Agora quero contar como é que o livro nasceu



Por Thiago de Mello

Nasceu num entardecer da primavera chilena de 1973, a envergonhada luz da Cordilheira dos Andes banhando a Gran Avenida, no momento mesmo em que três militares armados de metralhadoras me obrigaram a ajoelhar no chão. Mata aqui mismo? consultou um dos soldados. Poucas horas antes eu assistira o fuzilamento de dois homens, em plena calçada da avenida proletária, de um deles jamais esquecerei o olhar.

Durante o silêncio – frações de segundo, quero dizer, uma eternidade – entre a pergunta e resposta do sargento, dezenas, centenas, não sei quantas cenas, nítidas e vivas, me passaram, sucessivas e fugazes, pela memória; muitas delas pertenciam à minha infância: minha Mãe dona Maria lavando roupa sentada no pátio de cimento da nossa casa de Vila Pedrosa; a minha aflição, salvo de um afogamento por meu pai, puxado de dentro do rio pelos cabelos; um negro enorme se lançando às águas para salvar o Gorayeb (não o Anísio, o menor, também aluno do Ginásio), na beirada da serraria do Monte Cristo; eu subindo a ladeira da Quintino Bocayuva com uma carrada de lenha na cabeça; eu com meu filho Manuelzinho ainda menino brincando num carrossel armado na Praça do Ginásio.

Alguns meses depois, já na Alemanha, decidi botar no papel aqueles e outros momentos chilenos, sozinhos na madrugada do meu pequenino, mas tão confortável, quarto da cidade universitária de Mainz. Foi quando me descobri ponderando sobre a imensa importância de Manaus na minha vida, a propósito da qual eu jamais antes de detivera, a seco e a frio, que é uma forma de dizer ardentemente. Nas cartas para minha Mãe comecei a relembrar episódios e pessoas da minha distante Manaus que, pelas notícias dos raros jornais que chegavam lá ao outro lado do mar, eu já sabia em etapa de intensa transformação.

Certa noite gelada de novembro de 1975, a meio da travessia da ponte sobre o Reno, que liga Mainz a Wiesbaden (aristocrática cidade dos cassinos, onde Dostoyewski recolheu a matéria-prima do seu livro O Jogador), parei para urinar. Água de caboclo do Amazonas, falei sozinho em voz alta, para esse igarapé poluído. Mal retomei a caminhada em direção à casa, tomei duas decisões: 1, quando puder voltar ao Brasil, vou morar no Amazonas e 2, vou escrever um livro sobre a Manaus da minha infância.

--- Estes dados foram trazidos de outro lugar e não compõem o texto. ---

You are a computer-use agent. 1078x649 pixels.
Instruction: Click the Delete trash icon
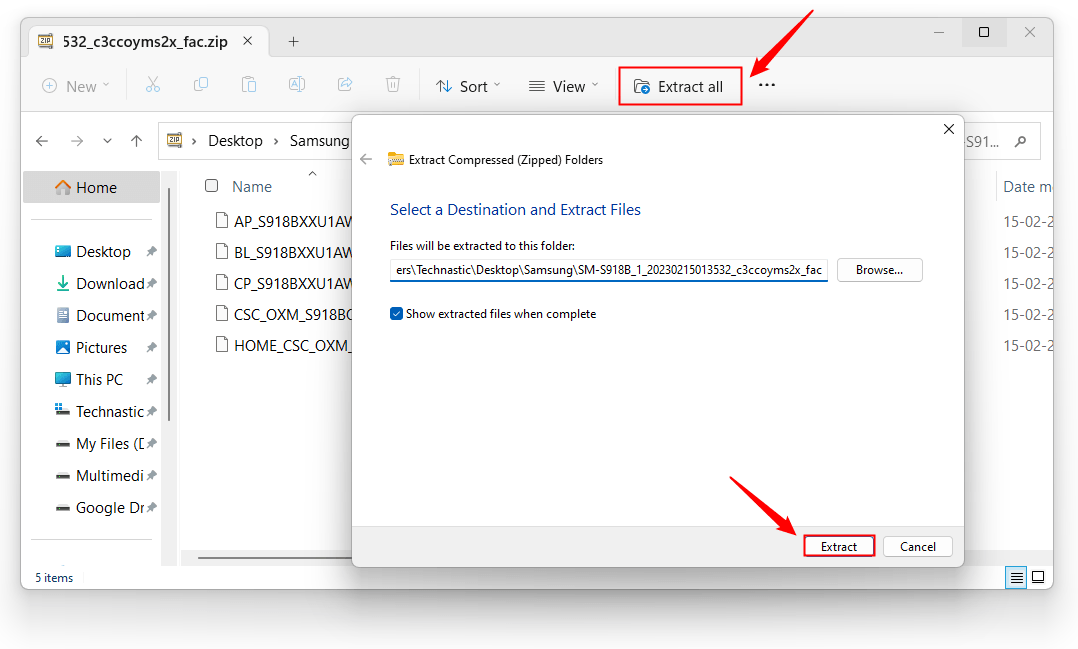393,86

Na mesma madrugada comuniquei a decisão em carta a mestre Nunes Pereira, de quem até hoje guardo a resposta, celebrando menos os meus projetos do que a circunstância em que os tomei, o jorro generoso caindo lá de cima da ponte no meio da noite do inverno alemão.

Sucedeu que coisa de um ano depois, certa amanhã de setembro, tomando um vinho branco da Rheinstrass com o meu editor Hermann Schulz, na famosa feira anual de livros, a Buchmesse, de Frankfurt, dele recebo a proposta para elaborar um texto, aí por trinta páginas, para um livro a ser incluído numa série intitulada Escritores Falam de Suas Cidades, que reunia depoimento de romancistas, poetas, historiadores de muitos países. 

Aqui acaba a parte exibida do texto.